I can only speculate as to why others go to Everest, and I will do so based on people I have spoken with. But I can also share my personal motivations for going.
I am a very goal motivated person. Without an immediate goal to focus on, it is all too easy for me to lose my drive and to flounder. My mind dulls and my body weakens. With a goal, I have the passion and drive to meet each day head on. My focus sharpens. I pay attention to my fitness. The benefits spill into my overall health and my life in general.
In everything I do, I want to be good. Don’t we all? In a study around what creates “drive”, Dan Pink found that the opportunity for “Mastery” is critical for having a motivated and fulfilling fife. Mastery is simply the desire to get better at something. For me this “something” is climbing.

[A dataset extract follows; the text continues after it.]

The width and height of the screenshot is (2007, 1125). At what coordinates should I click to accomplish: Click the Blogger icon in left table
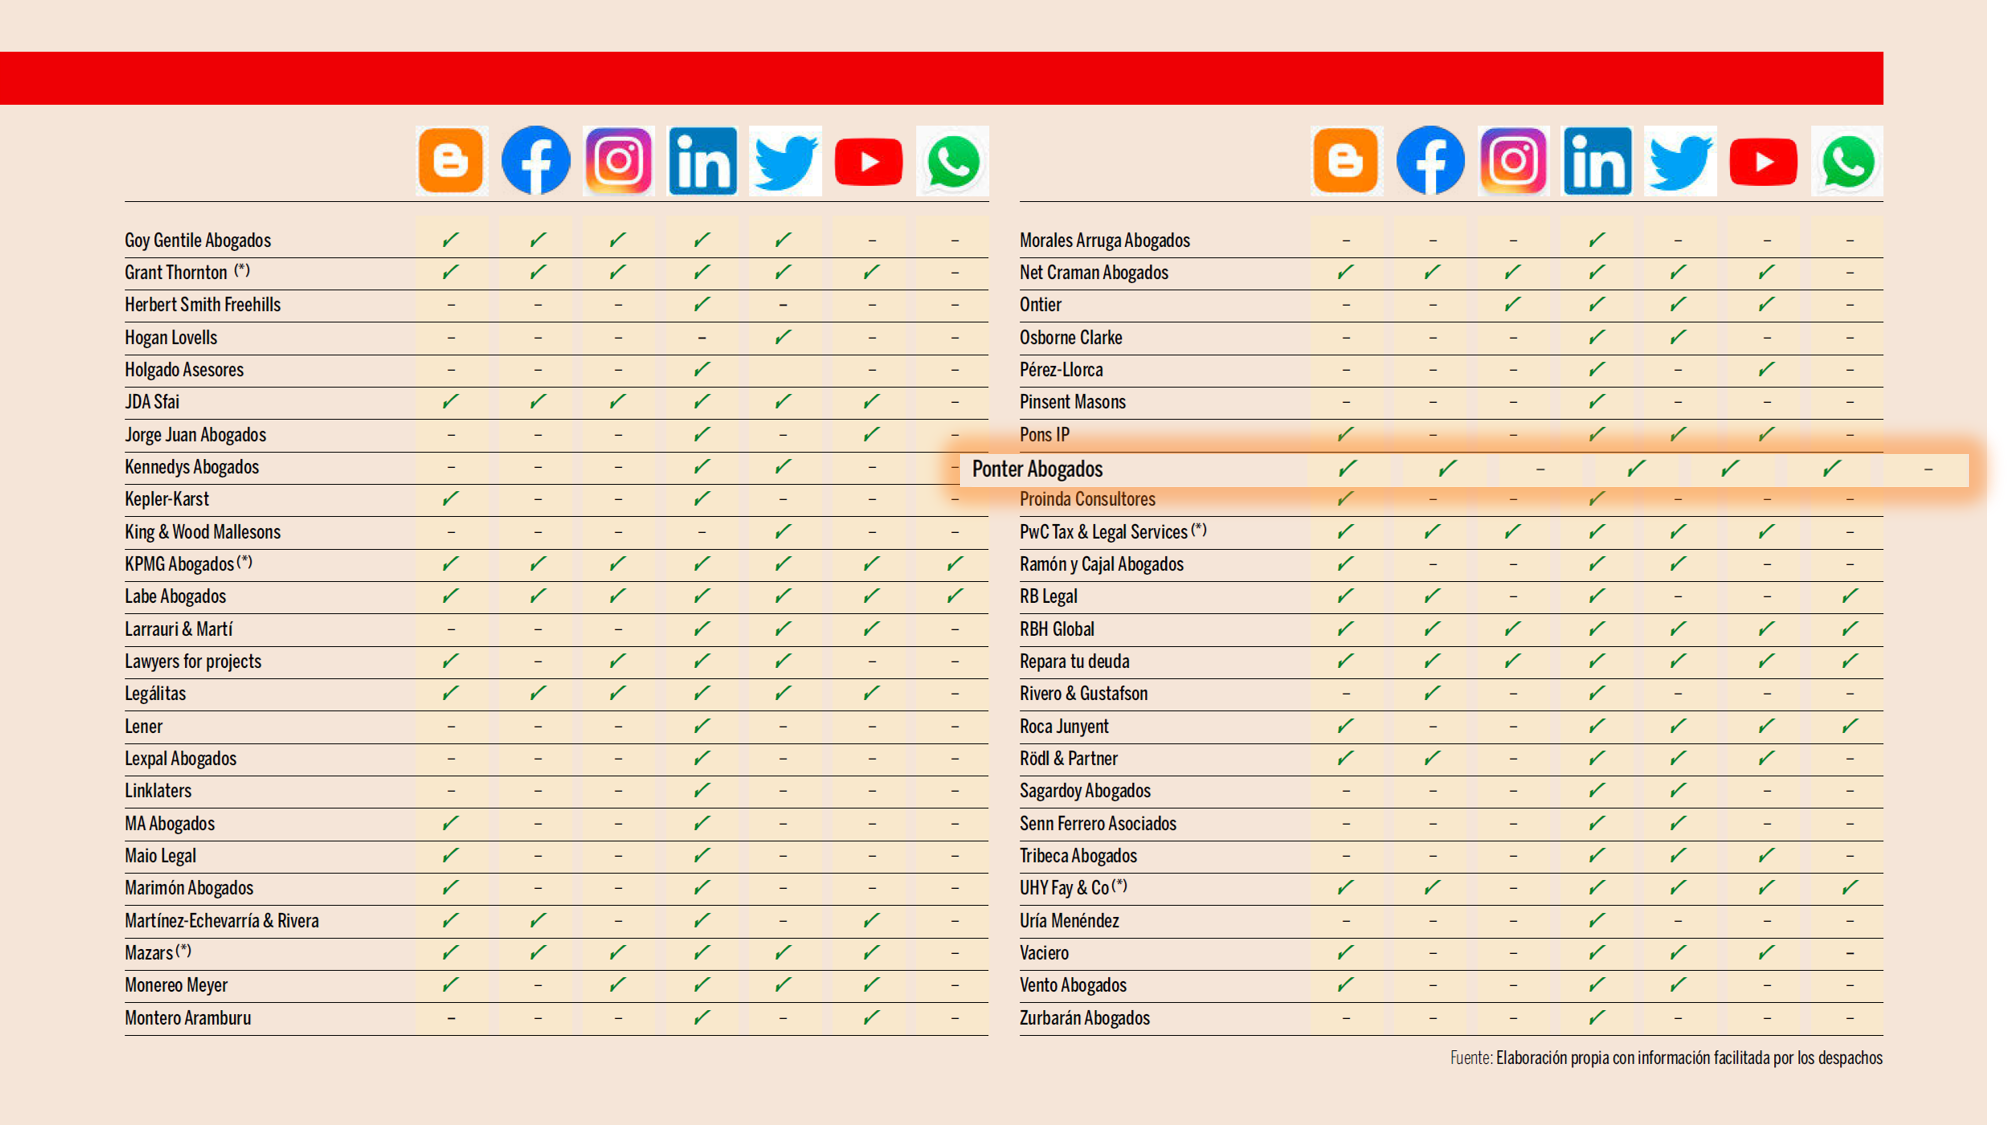pyautogui.click(x=451, y=161)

I was a climber from a very young age and, as I grew, I began to test myself on bigger and bigger challenges. I started with local rock and ice climbs and then moved further afield to find bigger and more challenging climb’s in the US, Mexico and South America. I then moved onto mountaineering in what seemed to me as a natural progression. Looking for bigger and bigger challenges I finally set my sights on Everest.
Now that I am done climbing the 7 summits (the highest point on each of the 7 continents) I am still not done. Climbing was not just part of a check list or a “bucket list” for me. It is a way of life and it feeds me every day. I intend to continue to climb as long as I can, expecting that my objectives will change as time marches on.
I also see climbing as a way to explore new worlds and people. Climbing has taken me to places few people will ever go and I have had experiences that have made me a better person. Life is short and I believe that everyone should make the most of their life. I have chosen to do that via climbing.
So, if this is why I go, I can only assume that there are others like me out there. There are others for whom climbing Everest is just part of a check list. They are “peak baggers”, not climbers. Climbing is not the only activity to draw attention this way, but it is one of the more powerful magnets. These people often enter into the game for a short while and then move on. This is a reasonable proposition as this is how we learn if this is the right thing for us. They key is to enter at a place relative to your experience level. Starting with Everest is just not a smart move.